— Set problem —
In the material, reproduce the lines between the line holding "Get published (59, 2380)" and the line holding "Search (76, 2561)", inclusive, swapping "Privacy Policy" for "Privacy Notice" and changing nothing else.

— Record extracts —
━━━━━━

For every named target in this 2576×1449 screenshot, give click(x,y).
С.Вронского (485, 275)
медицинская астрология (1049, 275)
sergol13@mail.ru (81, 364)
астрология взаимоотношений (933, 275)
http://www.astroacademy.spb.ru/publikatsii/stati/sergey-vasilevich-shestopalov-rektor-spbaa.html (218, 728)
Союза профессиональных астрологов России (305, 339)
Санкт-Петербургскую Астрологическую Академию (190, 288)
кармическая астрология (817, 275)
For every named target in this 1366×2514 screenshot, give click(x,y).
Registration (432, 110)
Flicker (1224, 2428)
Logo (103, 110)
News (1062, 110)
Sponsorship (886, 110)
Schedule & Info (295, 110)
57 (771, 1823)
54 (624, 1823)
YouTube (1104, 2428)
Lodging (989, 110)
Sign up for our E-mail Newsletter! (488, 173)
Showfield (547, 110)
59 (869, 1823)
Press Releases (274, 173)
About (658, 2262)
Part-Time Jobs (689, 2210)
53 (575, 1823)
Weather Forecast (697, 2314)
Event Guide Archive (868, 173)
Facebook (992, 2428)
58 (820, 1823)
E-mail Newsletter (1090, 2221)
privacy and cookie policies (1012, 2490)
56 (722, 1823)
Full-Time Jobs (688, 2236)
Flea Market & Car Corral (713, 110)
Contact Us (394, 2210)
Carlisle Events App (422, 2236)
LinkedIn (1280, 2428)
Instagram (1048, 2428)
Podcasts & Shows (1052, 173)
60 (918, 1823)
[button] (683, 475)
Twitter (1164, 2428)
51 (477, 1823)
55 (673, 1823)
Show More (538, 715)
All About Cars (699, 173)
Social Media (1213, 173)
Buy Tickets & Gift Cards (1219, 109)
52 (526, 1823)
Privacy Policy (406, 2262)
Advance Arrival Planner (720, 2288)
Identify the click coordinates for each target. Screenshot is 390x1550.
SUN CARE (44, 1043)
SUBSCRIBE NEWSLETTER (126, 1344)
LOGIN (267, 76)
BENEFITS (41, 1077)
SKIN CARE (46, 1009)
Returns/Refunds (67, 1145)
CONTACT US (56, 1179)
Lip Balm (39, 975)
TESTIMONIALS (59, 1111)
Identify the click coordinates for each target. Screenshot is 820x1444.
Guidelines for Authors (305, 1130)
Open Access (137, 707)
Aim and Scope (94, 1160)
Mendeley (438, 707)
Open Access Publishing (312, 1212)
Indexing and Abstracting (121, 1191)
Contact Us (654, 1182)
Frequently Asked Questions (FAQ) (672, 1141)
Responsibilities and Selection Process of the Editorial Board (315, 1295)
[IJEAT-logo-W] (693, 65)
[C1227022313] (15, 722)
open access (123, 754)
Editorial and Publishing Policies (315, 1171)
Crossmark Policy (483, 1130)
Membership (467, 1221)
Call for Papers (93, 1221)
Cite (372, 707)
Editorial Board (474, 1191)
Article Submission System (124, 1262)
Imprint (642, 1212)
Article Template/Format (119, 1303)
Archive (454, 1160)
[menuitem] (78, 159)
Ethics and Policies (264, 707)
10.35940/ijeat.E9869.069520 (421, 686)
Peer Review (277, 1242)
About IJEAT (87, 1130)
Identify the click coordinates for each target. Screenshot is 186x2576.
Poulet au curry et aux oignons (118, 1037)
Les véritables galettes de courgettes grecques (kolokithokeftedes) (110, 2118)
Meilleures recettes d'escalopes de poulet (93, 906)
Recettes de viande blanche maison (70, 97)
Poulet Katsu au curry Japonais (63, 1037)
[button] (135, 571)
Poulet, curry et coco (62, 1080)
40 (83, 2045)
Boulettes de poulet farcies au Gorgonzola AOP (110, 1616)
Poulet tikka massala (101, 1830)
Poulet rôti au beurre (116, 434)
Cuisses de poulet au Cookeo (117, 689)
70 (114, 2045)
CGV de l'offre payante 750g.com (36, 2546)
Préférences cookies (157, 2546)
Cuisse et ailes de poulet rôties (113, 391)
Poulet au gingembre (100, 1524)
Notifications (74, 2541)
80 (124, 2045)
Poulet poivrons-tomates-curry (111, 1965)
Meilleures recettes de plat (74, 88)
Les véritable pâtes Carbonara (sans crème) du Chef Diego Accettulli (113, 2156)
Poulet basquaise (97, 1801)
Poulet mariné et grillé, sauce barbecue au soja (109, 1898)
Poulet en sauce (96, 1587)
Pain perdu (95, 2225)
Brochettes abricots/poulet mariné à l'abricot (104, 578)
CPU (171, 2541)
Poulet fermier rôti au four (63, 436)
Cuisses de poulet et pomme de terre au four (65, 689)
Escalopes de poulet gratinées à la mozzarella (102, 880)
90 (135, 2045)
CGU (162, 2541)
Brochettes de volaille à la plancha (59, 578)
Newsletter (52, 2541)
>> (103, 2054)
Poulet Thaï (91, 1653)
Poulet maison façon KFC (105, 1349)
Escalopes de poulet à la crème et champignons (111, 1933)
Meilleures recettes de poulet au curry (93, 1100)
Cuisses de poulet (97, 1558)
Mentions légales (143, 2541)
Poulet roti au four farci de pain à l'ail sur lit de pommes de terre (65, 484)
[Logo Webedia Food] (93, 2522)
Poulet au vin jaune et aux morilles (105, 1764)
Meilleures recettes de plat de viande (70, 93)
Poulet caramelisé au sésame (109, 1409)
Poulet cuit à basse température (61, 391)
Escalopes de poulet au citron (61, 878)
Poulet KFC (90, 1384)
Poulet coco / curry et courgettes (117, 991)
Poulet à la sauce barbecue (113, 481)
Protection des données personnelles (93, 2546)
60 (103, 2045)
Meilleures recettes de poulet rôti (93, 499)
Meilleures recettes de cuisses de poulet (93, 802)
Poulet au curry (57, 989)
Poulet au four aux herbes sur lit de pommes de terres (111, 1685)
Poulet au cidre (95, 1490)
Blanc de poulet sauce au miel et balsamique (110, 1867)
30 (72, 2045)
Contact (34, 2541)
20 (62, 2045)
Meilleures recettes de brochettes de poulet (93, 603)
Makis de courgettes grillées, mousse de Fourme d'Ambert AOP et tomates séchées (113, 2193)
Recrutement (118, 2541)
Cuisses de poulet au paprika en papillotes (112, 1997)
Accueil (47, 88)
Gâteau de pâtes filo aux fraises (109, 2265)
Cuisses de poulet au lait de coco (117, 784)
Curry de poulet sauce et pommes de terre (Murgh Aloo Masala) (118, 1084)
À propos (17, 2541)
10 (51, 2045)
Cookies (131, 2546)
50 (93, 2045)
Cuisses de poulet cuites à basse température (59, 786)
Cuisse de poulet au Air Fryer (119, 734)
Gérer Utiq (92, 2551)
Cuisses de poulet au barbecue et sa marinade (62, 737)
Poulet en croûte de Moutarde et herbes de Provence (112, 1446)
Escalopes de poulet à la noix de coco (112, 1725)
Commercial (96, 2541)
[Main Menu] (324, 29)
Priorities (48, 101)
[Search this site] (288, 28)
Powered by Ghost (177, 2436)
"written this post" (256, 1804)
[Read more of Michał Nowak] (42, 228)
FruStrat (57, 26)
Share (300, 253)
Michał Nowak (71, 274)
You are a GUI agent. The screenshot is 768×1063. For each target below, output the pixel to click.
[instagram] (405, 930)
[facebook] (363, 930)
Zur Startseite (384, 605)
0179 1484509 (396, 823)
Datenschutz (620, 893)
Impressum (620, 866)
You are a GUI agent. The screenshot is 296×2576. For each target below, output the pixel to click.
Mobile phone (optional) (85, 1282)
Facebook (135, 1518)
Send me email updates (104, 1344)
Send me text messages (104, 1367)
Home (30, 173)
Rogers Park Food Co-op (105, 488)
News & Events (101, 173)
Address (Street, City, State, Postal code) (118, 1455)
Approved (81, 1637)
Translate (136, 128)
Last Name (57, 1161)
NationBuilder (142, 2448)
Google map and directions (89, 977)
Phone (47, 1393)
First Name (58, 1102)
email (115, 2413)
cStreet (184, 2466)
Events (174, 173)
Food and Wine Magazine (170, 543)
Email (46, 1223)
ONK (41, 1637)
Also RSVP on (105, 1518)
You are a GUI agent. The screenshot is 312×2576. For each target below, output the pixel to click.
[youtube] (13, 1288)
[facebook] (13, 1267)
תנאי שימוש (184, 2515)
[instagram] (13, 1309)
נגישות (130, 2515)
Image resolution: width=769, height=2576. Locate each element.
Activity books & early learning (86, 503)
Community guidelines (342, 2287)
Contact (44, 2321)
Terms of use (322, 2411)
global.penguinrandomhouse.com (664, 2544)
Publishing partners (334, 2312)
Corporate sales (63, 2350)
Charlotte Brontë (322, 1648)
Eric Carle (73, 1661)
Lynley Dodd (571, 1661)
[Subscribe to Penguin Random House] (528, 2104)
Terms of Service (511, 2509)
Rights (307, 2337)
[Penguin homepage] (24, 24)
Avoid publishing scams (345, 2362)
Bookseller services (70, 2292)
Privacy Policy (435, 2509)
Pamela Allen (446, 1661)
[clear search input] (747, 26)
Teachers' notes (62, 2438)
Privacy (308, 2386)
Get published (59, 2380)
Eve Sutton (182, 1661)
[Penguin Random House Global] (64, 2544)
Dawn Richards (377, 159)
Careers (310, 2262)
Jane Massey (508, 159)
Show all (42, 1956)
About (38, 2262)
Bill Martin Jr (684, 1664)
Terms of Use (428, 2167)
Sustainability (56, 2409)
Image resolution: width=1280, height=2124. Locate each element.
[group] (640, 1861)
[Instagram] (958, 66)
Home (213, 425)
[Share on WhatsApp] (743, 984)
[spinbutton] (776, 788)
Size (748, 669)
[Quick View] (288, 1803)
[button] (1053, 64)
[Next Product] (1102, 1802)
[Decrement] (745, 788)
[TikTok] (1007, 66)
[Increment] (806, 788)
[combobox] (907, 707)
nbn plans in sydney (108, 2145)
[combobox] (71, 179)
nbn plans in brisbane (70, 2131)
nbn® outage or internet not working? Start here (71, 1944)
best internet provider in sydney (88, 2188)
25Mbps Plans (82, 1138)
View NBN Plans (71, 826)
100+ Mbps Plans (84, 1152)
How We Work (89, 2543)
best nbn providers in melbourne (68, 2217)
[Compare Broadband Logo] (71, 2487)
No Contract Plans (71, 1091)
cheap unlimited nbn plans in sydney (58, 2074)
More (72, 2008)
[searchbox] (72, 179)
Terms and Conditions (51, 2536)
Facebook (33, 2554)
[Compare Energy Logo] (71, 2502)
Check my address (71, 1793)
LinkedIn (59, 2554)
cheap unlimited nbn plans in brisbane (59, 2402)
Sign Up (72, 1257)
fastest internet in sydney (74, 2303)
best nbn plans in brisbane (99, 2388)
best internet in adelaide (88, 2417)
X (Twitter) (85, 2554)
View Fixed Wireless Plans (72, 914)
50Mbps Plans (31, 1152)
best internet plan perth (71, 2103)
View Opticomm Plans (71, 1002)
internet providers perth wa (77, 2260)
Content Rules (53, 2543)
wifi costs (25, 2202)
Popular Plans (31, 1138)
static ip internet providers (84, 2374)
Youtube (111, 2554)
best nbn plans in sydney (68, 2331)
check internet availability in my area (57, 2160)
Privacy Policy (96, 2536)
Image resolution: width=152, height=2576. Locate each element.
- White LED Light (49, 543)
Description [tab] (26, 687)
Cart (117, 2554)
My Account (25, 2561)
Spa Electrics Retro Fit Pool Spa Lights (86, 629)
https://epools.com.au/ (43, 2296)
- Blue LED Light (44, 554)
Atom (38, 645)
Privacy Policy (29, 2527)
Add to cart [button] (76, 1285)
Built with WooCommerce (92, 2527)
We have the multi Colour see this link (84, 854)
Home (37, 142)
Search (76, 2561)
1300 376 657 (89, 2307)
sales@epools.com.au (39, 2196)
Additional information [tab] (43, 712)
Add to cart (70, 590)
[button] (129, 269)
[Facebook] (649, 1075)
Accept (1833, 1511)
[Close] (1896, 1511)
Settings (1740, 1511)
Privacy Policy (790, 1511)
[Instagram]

━━━━━━

— Full answer —
Get published (59, 2380)
Eve Sutton (182, 1661)
[Penguin Random House Global] (64, 2544)
Dawn Richards (377, 159)
Careers (310, 2262)
Jane Massey (508, 159)
Show all (42, 1956)
About (38, 2262)
Bill Martin Jr (684, 1664)
Terms of Use (428, 2167)
Sustainability (56, 2409)
Image resolution: width=1280, height=2124. Locate each element.
[group] (640, 1861)
[Instagram] (958, 66)
Home (213, 425)
[Share on WhatsApp] (743, 984)
[spinbutton] (776, 788)
Size (748, 669)
[Quick View] (288, 1803)
[button] (1053, 64)
[Next Product] (1102, 1802)
[Decrement] (745, 788)
[TikTok] (1007, 66)
[Increment] (806, 788)
[combobox] (907, 707)
nbn plans in sydney (108, 2145)
[combobox] (71, 179)
nbn plans in brisbane (70, 2131)
nbn® outage or internet not working? Start here (71, 1944)
best internet provider in sydney (88, 2188)
25Mbps Plans (82, 1138)
View NBN Plans (71, 826)
100+ Mbps Plans (84, 1152)
How We Work (89, 2543)
best nbn providers in melbourne (68, 2217)
[Compare Broadband Logo] (71, 2487)
No Contract Plans (71, 1091)
cheap unlimited nbn plans in sydney (58, 2074)
More (72, 2008)
[searchbox] (72, 179)
Terms and Conditions (51, 2536)
Facebook (33, 2554)
[Compare Energy Logo] (71, 2502)
Check my address (71, 1793)
LinkedIn (59, 2554)
cheap unlimited nbn plans in brisbane (59, 2402)
Sign Up (72, 1257)
fastest internet in sydney (74, 2303)
best nbn plans in brisbane (99, 2388)
best internet in adelaide (88, 2417)
X (Twitter) (85, 2554)
View Fixed Wireless Plans (72, 914)
50Mbps Plans (31, 1152)
best internet plan perth (71, 2103)
View Opticomm Plans (71, 1002)
internet providers perth wa (77, 2260)
Content Rules (53, 2543)
wifi costs (25, 2202)
Popular Plans (31, 1138)
static ip internet providers (84, 2374)
Youtube (111, 2554)
best nbn plans in sydney (68, 2331)
check internet availability in my area (57, 2160)
Privacy Notice (96, 2536)
Image resolution: width=152, height=2576. Locate each element.
- White LED Light (49, 543)
Description [tab] (26, 687)
Cart (117, 2554)
My Account (25, 2561)
Spa Electrics Retro Fit Pool Spa Lights (86, 629)
https://epools.com.au/ (43, 2296)
- Blue LED Light (44, 554)
Atom (38, 645)
Privacy Notice (29, 2527)
Add to cart [button] (76, 1285)
Built with WooCommerce (92, 2527)
We have the multi Colour see this link (84, 854)
Home (37, 142)
Search (76, 2561)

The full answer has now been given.